54. Ansprache anlässlich des Beginns des Seligsprechungsprozesses der Ehrwürdigen Mutter Maria Salesia, am Mittwoch, dem 28.07.1897, in der Kapelle der Heimsuchung zu Troyes.
Das Fest, das wir heute begehen, ist ganz und gar ein Familienfest. Sobald unsere Gute Mutter, die ehrwürdige Mutter Maria Salesia, seliggesprochen ist, werden wir ihr die Ehre erweisen, die man den Seligen erweist. Bis dahin erlaubt das hl. Kirchenrechte, obwohl sie ihnen einen Rang zuspricht, der höher steht als der Rang der im Frieden des Herrn entschlafenen Gläubigen.
Wenn wir heute also unsere Altäre mit Blumen schmücken, wenn wir das hl. Messopfer mit größerem Gepräge feiern, geschieht es einzig aus dem Grund, weil wir unsere Mutter auszeichnen wollen. Im Kreis der Familie bringt man ja auch der Mutter Blumen, und ist sie eine christliche Mutter, so bitten die Kinder sie um ihr Gebet.
Die Gute Mutter ist unser aller Mutter. Sie ist es für euch, meine lieben Schwestern und Töchter der Heimsuchung. Das ist ihr wahrer Charakter euch gegenüber. Wie war sie doch in Wahrheit eure Mutter! Welche Sorge brachte sie für jede eurer Seelen auf! Wie teuer waren ihr dich eure Seelen! Wie viel Sorge machte sie sich vor Gott um sie! Mit Hilfe welch unaussprechlicher Gebete zog sie die Gnaden und Gaben Gottes auf sie herab…! Sie war euch auch in natürlicher Hinsicht Mutter, da sie sich um die Gesundheit einer jeder Schwester kümmerte. Wollte sie doch einer jeden zukommen lassen, was sie benötigte, ohne dabei gleichzeitig die hl. Armut zu vernachlässigen.
Vor allem aber war sie eure Mutter vor Gott, sie war die geistliche Mutter eurer Seelen. Alles an ihr sprach von Gott, von der hl. Regel, vom Direktorium…
Liebe Schwestern, bewahrt vor Gott sorgsam ihr Andenken in euren Herzen! Möge jeder Stein eures Klosters und jeder Baum eures Gartens euch teuer sein! Die Gute Mutter hatte die hl. Armut so sehr ins Herz geschlossen! Wenn man die Heimsuchung betrat, fühlte man sich ganz eingehüllt von der Armut des Herrn. Man war davon wie überflutet. Es war der Wohlgeruch der evangelischen Armut. Bewahrt sorgfältig diesen Duft, ich beschwöre euch, ihr die ihr ihre Töchter, ihre wahren Töchter seid.
• • • •
# Deine Aufgaben
A: In welcher Kapelle wurde die Ansprache zu Mutter Maria Salesia gehalten?
B: Gib den Teil der Ansprache zu Mutter Maria Salesia wieder, der bei "Die Gute Mutter ist" beginnt und bis "Armut zu vernachlässigen." reicht, und tausche darin "Gesundheit" gegen "Wohlergehen" aus.
C: Schreib die Ansprache zu Mutter Maria Salesia im Anschluss an ihren letzten Satz fort.
• • • •
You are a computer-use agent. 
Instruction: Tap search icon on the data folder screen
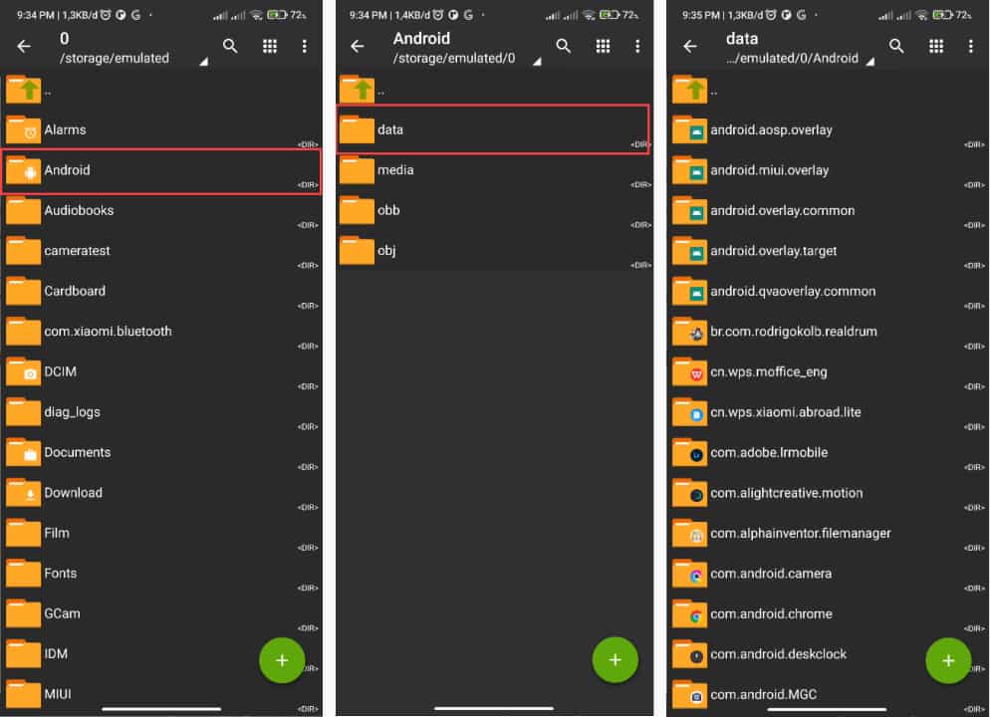tap(896, 47)
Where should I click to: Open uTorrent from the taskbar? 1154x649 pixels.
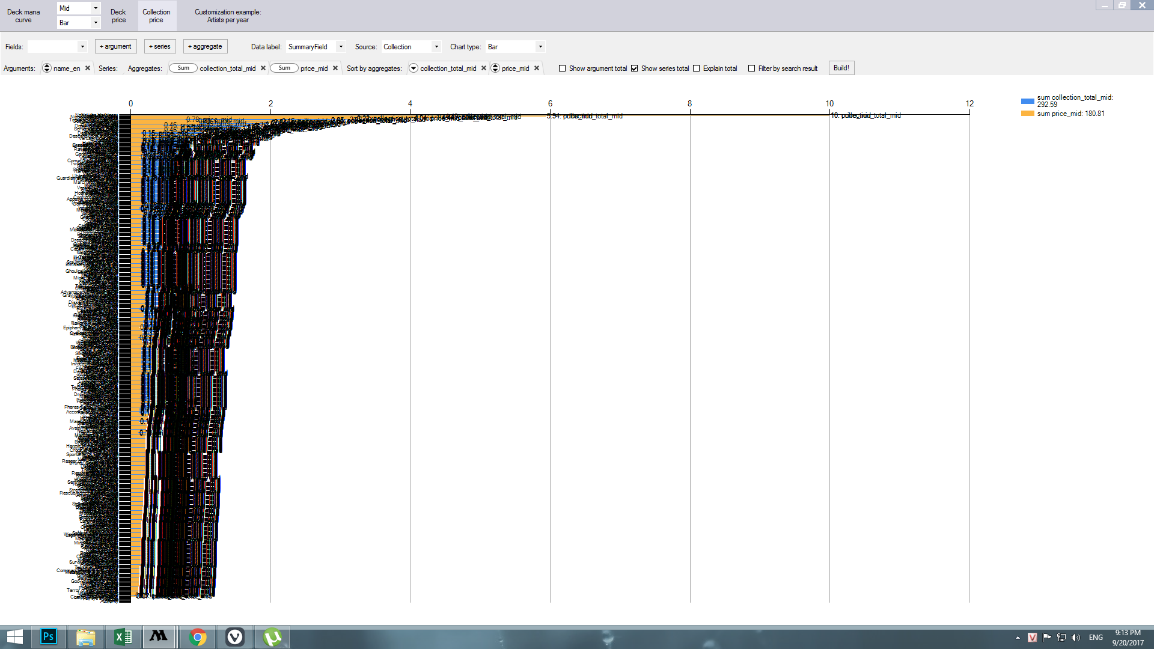pos(272,636)
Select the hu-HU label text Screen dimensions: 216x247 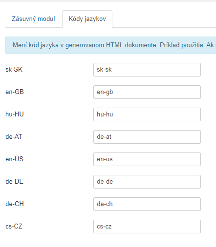tap(15, 114)
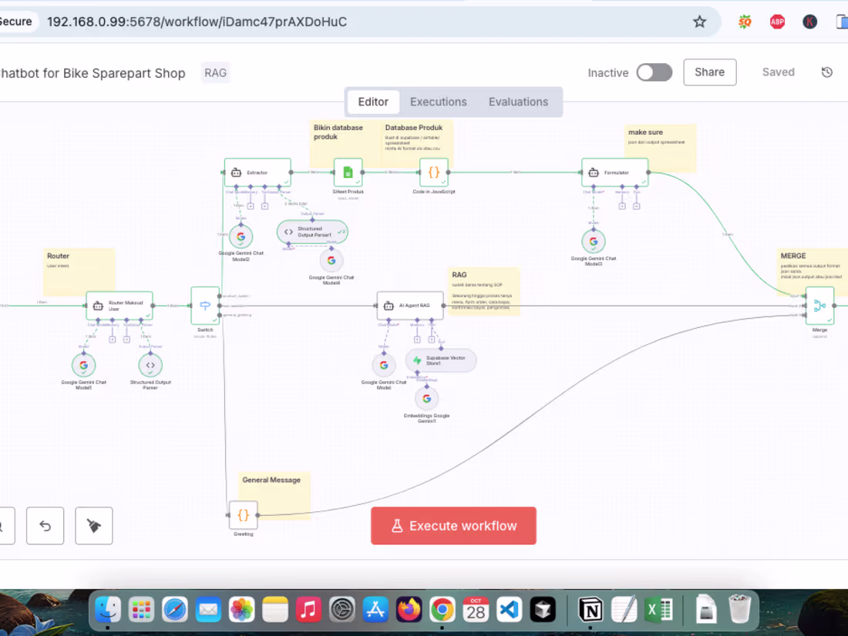Click the Google Gemini Chat Model1 node

point(84,365)
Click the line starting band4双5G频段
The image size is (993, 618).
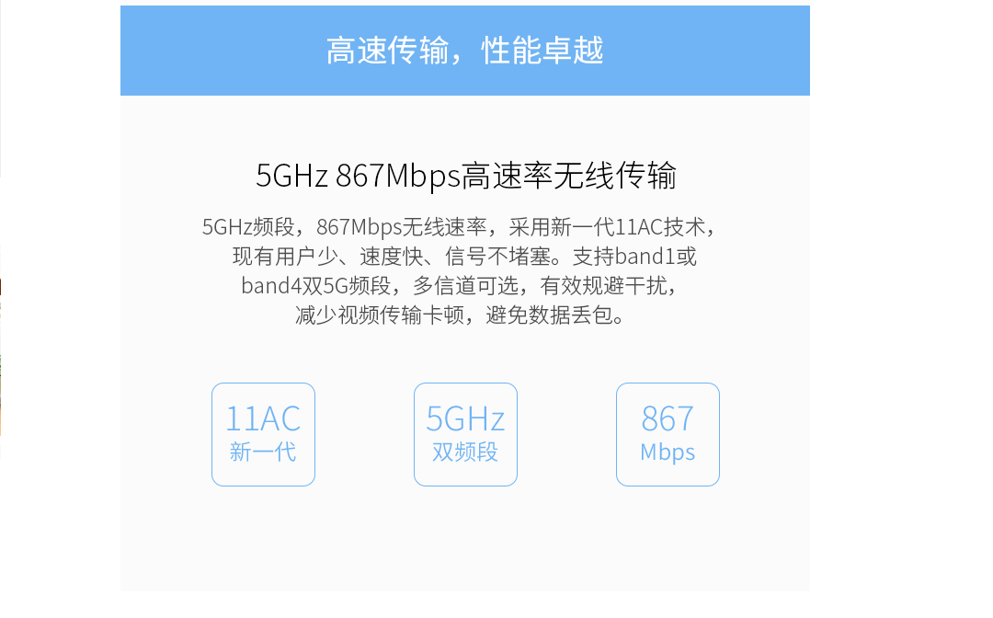pyautogui.click(x=461, y=286)
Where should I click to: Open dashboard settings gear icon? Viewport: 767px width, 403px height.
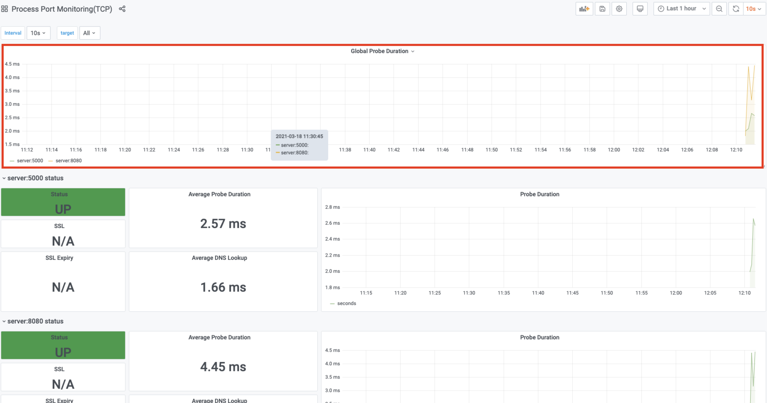pos(619,9)
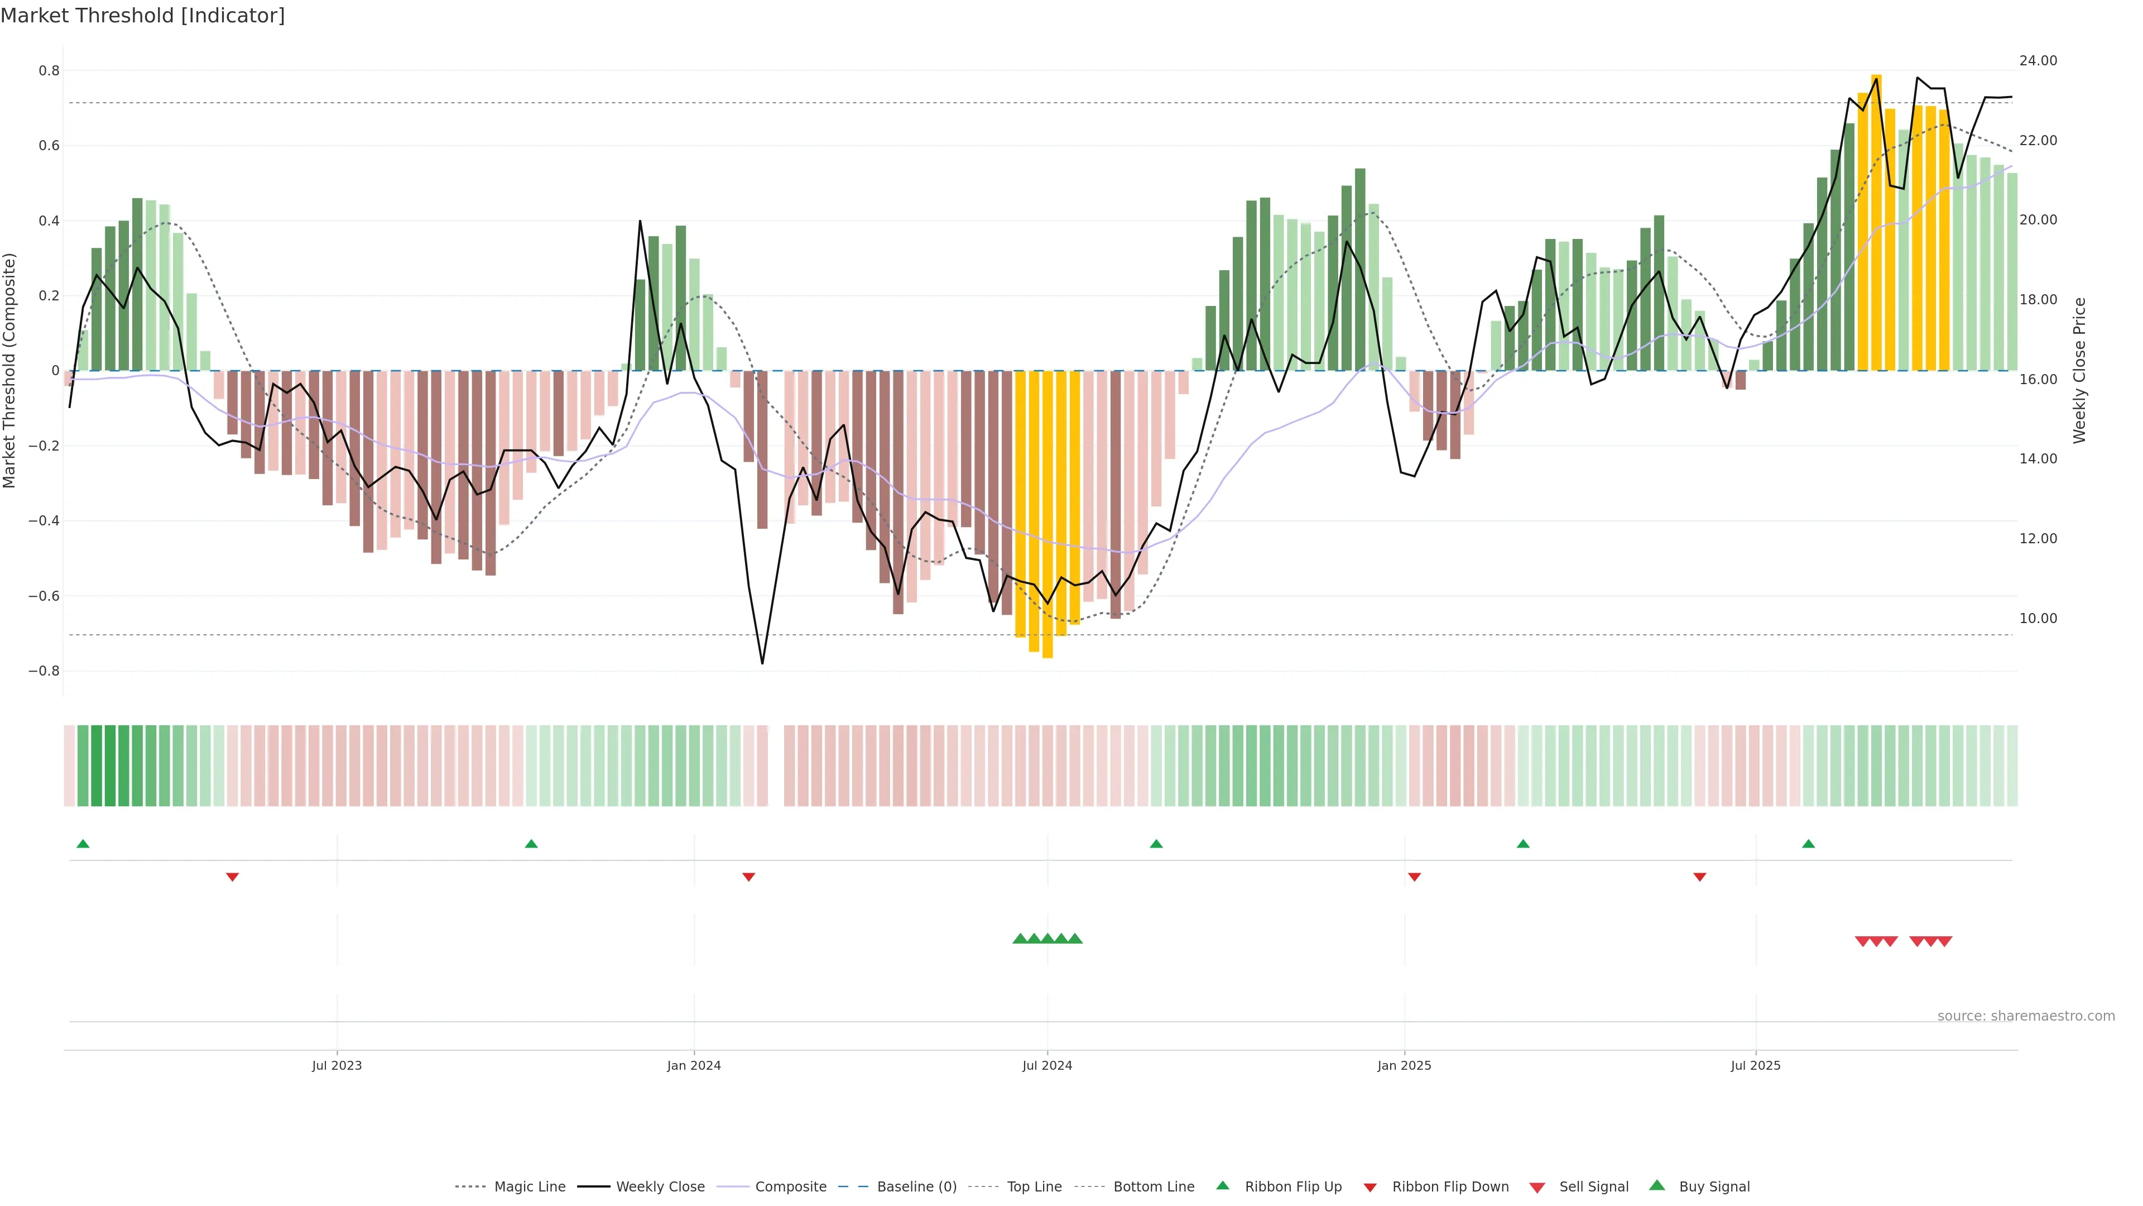Click the Sell Signal legend icon
Viewport: 2143px width, 1206px height.
click(x=1537, y=1187)
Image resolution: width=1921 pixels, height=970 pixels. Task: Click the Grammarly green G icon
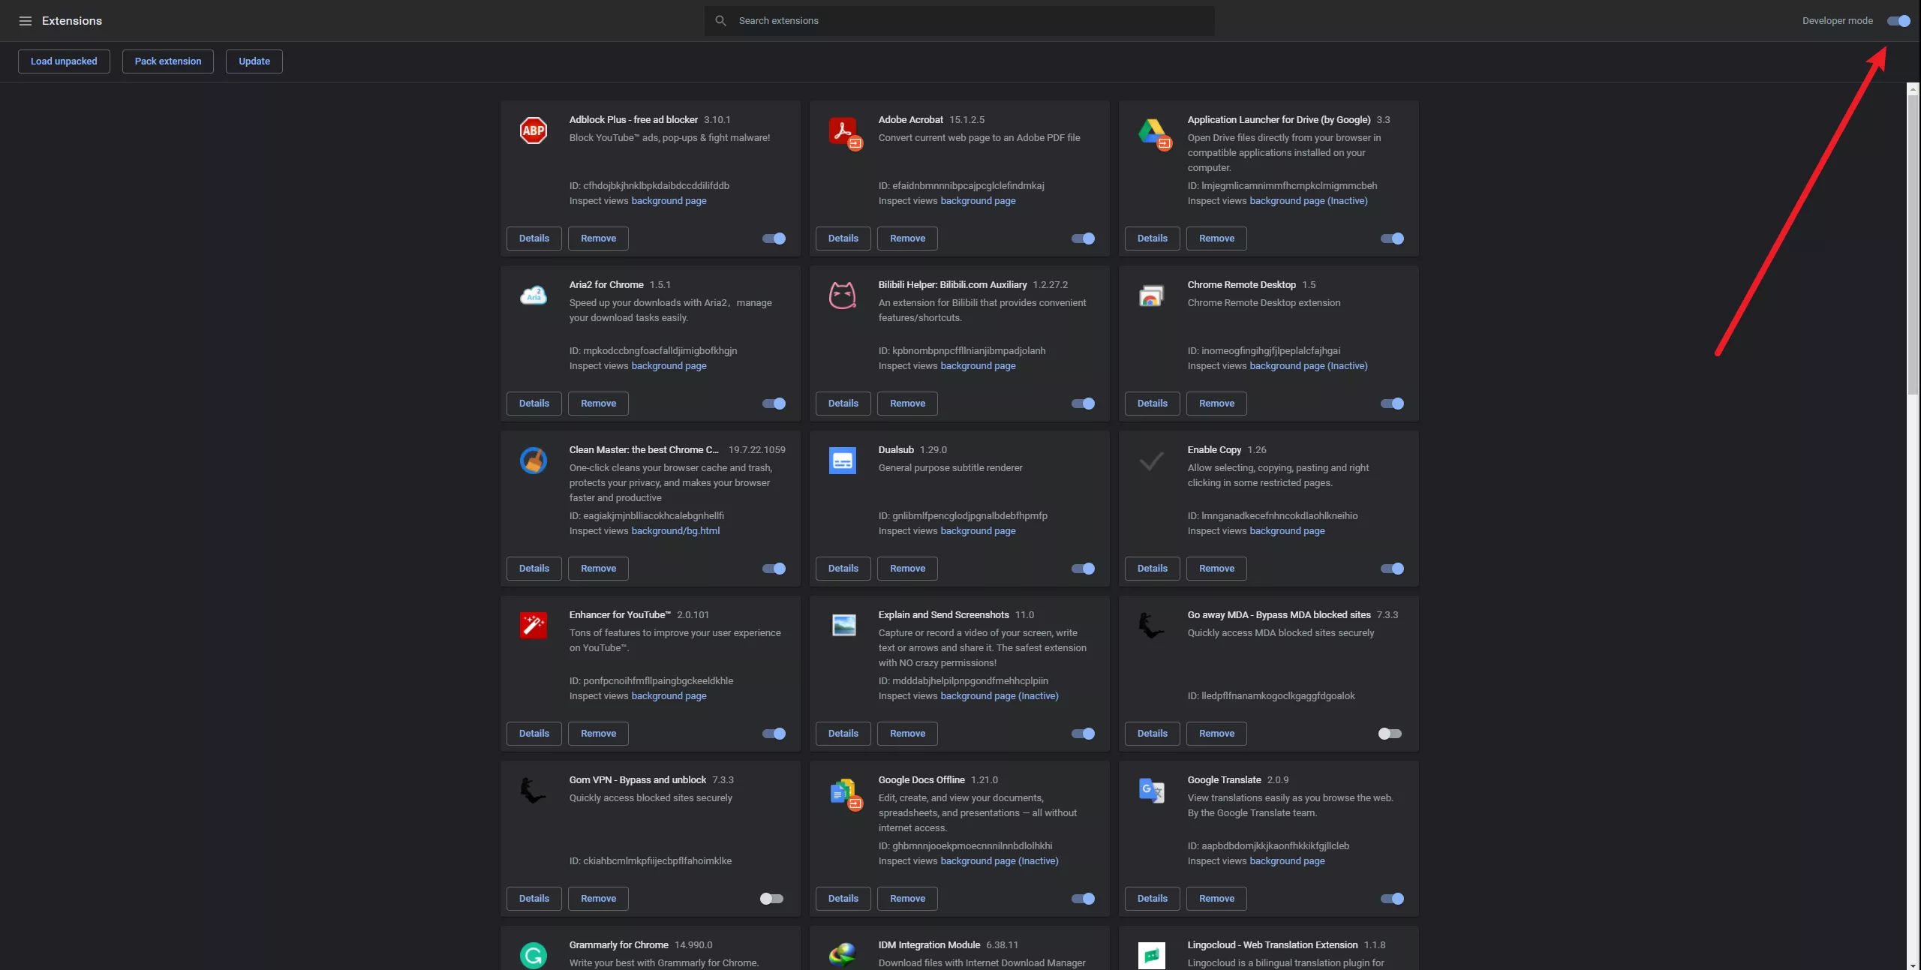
• • • •
# Antworten je Aufgabe
A: In der Kapelle der Heimsuchung zu Troyes.

B:
Die Gute Mutter ist unser aller Mutter. Sie ist es für euch, meine lieben Schwestern und Töchter der Heimsuchung. Das ist ihr wahrer Charakter euch gegenüber. Wie war sie doch in Wahrheit eure Mutter! Welche Sorge brachte sie für jede eurer Seelen auf! Wie teuer waren ihr dich eure Seelen! Wie viel Sorge machte sie sich vor Gott um sie! Mit Hilfe welch unaussprechlicher Gebete zog sie die Gnaden und Gaben Gottes auf sie herab…! Sie war euch auch in natürlicher Hinsicht Mutter, da sie sich um die Wohlergehen einer jeder Schwester kümmerte. Wollte sie doch einer jeden zukommen lassen, was sie benötigte, ohne dabei gleichzeitig die hl. Armut zu vernachlässigen.

C:
Die Jahre, die ich hier verbracht habe, bedeuten für mich eine unaussprechliche Erinnerung. Ich glaube nicht, und ich sage das im Angesicht Gottes, dass irgendein Ordenshaus vollkommener sein als es die Heimsuchung von Troyes zur Zeit der Guten Mutter war. Nicht der kleinste Verstoß gegen die hl. Regel kam hier vor, und keine einzige Schwester erlaubte sich auch nur ein Wort gegen den hl. Gehorsam…
Wo findet man das wieder? Im Himmel! Nun, das habe ich in der Heimsuchung von Troyes erlebt. Liebe junge Schwester, denkt immer daran. Beugt euren Eigenwillen unter die so liebenswürdige und mütterliche Hand, die euch leitet und segnet. Bringt dem Engel des Klosters, den der Himmel euch zu eurer Leitung gesandt hat, die schuldige Ehrfurcht entgegen. Vergesst nicht, dass ihr auf dem heiligem Boden dahingeht. Als Moses sich dem brennenden Dornbusch nähert, sagt Gott zu ihm: „Nimm deine Sandalen ab, denn die Erde, auf der du stehst, ist ein heiliger Boden, Gott wohnt da!“ Ich sage euch dasselbe. Haltet nichts zurück von euren eigenen Gefühlen und persönlichen Neigungen. Habt ihr vor euch doch eine große Leuchte, eure Ehrwürdige Mutter Maria Salesia. Sie wird euch auf dem Weg geleiten, der direkt zum Himmel führt.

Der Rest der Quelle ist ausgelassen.